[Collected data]
+--

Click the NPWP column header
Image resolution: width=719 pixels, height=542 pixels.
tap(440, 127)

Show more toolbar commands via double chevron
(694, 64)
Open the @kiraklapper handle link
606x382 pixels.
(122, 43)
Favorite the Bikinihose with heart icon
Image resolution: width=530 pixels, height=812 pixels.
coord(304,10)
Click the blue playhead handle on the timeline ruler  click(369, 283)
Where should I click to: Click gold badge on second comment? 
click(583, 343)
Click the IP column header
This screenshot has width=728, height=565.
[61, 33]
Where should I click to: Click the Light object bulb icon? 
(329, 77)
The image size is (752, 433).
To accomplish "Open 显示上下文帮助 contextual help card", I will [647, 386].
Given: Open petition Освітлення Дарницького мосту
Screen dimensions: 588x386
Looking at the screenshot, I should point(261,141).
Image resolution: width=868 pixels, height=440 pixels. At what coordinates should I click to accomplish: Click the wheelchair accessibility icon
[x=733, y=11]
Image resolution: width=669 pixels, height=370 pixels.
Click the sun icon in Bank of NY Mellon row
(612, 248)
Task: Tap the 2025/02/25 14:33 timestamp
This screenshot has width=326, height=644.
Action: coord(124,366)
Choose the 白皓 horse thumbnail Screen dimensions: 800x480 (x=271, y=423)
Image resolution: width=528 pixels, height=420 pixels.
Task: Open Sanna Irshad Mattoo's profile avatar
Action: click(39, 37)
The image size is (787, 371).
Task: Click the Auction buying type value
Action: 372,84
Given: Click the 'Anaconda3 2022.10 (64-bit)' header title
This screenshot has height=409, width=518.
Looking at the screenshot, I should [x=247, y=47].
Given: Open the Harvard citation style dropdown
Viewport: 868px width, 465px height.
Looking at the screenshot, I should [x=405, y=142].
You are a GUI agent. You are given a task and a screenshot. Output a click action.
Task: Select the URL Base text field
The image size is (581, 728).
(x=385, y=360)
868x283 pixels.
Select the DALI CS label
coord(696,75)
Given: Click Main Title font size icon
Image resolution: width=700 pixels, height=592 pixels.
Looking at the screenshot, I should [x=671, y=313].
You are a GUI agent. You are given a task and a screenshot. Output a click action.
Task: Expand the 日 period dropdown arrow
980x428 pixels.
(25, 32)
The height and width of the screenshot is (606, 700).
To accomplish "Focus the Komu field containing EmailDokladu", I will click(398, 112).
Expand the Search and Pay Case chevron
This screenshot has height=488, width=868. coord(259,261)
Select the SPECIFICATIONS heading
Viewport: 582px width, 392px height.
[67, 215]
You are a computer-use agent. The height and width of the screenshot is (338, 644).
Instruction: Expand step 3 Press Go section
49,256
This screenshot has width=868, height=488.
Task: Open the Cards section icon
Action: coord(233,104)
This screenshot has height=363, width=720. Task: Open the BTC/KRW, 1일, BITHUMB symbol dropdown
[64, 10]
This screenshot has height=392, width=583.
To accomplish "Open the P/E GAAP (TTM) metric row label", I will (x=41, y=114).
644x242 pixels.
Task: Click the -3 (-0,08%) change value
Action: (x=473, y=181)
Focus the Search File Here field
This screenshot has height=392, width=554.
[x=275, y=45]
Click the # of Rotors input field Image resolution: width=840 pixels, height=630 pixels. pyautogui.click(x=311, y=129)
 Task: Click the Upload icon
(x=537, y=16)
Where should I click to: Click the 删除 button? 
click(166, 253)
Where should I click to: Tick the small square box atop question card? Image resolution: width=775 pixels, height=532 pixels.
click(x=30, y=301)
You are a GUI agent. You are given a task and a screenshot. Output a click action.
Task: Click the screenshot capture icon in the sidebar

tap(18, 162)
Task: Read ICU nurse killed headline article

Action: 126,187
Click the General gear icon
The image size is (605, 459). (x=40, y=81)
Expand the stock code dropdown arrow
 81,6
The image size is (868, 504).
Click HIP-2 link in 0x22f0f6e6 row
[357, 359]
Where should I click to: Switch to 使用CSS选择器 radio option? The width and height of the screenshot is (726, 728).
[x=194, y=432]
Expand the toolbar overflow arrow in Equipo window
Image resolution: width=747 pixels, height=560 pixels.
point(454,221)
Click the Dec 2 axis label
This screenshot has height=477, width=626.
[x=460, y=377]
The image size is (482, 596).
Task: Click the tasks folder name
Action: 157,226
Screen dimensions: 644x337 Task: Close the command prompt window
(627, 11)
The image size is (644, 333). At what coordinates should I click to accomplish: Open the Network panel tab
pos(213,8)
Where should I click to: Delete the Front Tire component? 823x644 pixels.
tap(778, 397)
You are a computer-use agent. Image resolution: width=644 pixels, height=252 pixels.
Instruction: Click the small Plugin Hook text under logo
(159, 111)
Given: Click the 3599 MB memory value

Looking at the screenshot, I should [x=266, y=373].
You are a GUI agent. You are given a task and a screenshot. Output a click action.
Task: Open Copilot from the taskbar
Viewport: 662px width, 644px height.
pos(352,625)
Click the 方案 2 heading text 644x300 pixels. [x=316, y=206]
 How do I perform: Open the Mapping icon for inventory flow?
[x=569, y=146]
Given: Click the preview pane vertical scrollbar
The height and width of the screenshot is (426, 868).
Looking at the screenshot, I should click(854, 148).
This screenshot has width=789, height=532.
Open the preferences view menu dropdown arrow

+--

To do:
Return each line above exactly as it appears.

Reply:
Click the NPWP column header
Image resolution: width=719 pixels, height=542 pixels.
tap(440, 127)

Show more toolbar commands via double chevron
(694, 64)
Open the @kiraklapper handle link
606x382 pixels.
(122, 43)
Favorite the Bikinihose with heart icon
Image resolution: width=530 pixels, height=812 pixels.
coord(304,10)
Click the blue playhead handle on the timeline ruler  click(369, 283)
Where should I click to: Click gold badge on second comment? 
click(583, 343)
Click the IP column header
This screenshot has width=728, height=565.
[61, 33]
Where should I click to: Click the Light object bulb icon? 
(329, 77)
The image size is (752, 433).
To accomplish "Open 显示上下文帮助 contextual help card", I will [647, 386].
Given: Open petition Освітлення Дарницького мосту
Screen dimensions: 588x386
Looking at the screenshot, I should point(261,141).
Image resolution: width=868 pixels, height=440 pixels. At what coordinates should I click to accomplish: Click the wheelchair accessibility icon
[x=733, y=11]
Image resolution: width=669 pixels, height=370 pixels.
Click the sun icon in Bank of NY Mellon row
(612, 248)
Task: Tap the 2025/02/25 14:33 timestamp
This screenshot has width=326, height=644.
Action: coord(124,366)
Choose the 白皓 horse thumbnail Screen dimensions: 800x480 (x=271, y=423)
Image resolution: width=528 pixels, height=420 pixels.
Task: Open Sanna Irshad Mattoo's profile avatar
Action: click(39, 37)
The image size is (787, 371).
Task: Click the Auction buying type value
Action: 372,84
Given: Click the 'Anaconda3 2022.10 (64-bit)' header title
This screenshot has height=409, width=518.
Looking at the screenshot, I should [x=247, y=47].
Given: Open the Harvard citation style dropdown
Viewport: 868px width, 465px height.
Looking at the screenshot, I should [x=405, y=142].
You are a GUI agent. You are given a task and a screenshot. Output a click action.
Task: Select the URL Base text field
The image size is (581, 728).
(x=385, y=360)
868x283 pixels.
Select the DALI CS label
coord(696,75)
Given: Click Main Title font size icon
Image resolution: width=700 pixels, height=592 pixels.
Looking at the screenshot, I should [x=671, y=313].
You are a GUI agent. You are given a task and a screenshot. Output a click action.
Task: Expand the 日 period dropdown arrow
980x428 pixels.
(25, 32)
The height and width of the screenshot is (606, 700).
To accomplish "Focus the Komu field containing EmailDokladu", I will click(398, 112).
Expand the Search and Pay Case chevron
This screenshot has height=488, width=868. coord(259,261)
Select the SPECIFICATIONS heading
Viewport: 582px width, 392px height.
[67, 215]
You are a computer-use agent. The height and width of the screenshot is (338, 644).
Instruction: Expand step 3 Press Go section
49,256
This screenshot has width=868, height=488.
Task: Open the Cards section icon
Action: coord(233,104)
This screenshot has height=363, width=720. Task: Open the BTC/KRW, 1일, BITHUMB symbol dropdown
[64, 10]
This screenshot has height=392, width=583.
To accomplish "Open the P/E GAAP (TTM) metric row label", I will (x=41, y=114).
644x242 pixels.
Task: Click the -3 (-0,08%) change value
Action: (x=473, y=181)
Focus the Search File Here field
This screenshot has height=392, width=554.
[x=275, y=45]
Click the # of Rotors input field Image resolution: width=840 pixels, height=630 pixels. pyautogui.click(x=311, y=129)
 Task: Click the Upload icon
(x=537, y=16)
Where should I click to: Click the 删除 button? 
click(166, 253)
Where should I click to: Tick the small square box atop question card? Image resolution: width=775 pixels, height=532 pixels.
click(x=30, y=301)
You are a GUI agent. You are given a task and a screenshot. Output a click action.
Task: Click the screenshot capture icon in the sidebar

tap(18, 162)
Task: Read ICU nurse killed headline article

Action: 126,187
Click the General gear icon
The image size is (605, 459). (x=40, y=81)
Expand the stock code dropdown arrow
 81,6
The image size is (868, 504).
Click HIP-2 link in 0x22f0f6e6 row
[357, 359]
Where should I click to: Switch to 使用CSS选择器 radio option? The width and height of the screenshot is (726, 728).
[x=194, y=432]
Expand the toolbar overflow arrow in Equipo window
Image resolution: width=747 pixels, height=560 pixels.
point(454,221)
Click the Dec 2 axis label
This screenshot has height=477, width=626.
[x=460, y=377]
The image size is (482, 596).
Task: Click the tasks folder name
Action: 157,226
Screen dimensions: 644x337 Task: Close the command prompt window
(627, 11)
The image size is (644, 333). At what coordinates should I click to accomplish: Open the Network panel tab
pos(213,8)
Where should I click to: Delete the Front Tire component? 823x644 pixels.
tap(778, 397)
You are a computer-use agent. Image resolution: width=644 pixels, height=252 pixels.
Instruction: Click the small Plugin Hook text under logo
(159, 111)
Given: Click the 3599 MB memory value

Looking at the screenshot, I should [x=266, y=373].
You are a GUI agent. You are given a task and a screenshot. Output a click action.
Task: Open Copilot from the taskbar
Viewport: 662px width, 644px height.
pos(352,625)
Click the 方案 2 heading text 644x300 pixels. [x=316, y=206]
 How do I perform: Open the Mapping icon for inventory flow?
[x=569, y=146]
Given: Click the preview pane vertical scrollbar
The height and width of the screenshot is (426, 868).
Looking at the screenshot, I should click(854, 148).
This screenshot has width=789, height=532.
Open the preferences view menu dropdown arrow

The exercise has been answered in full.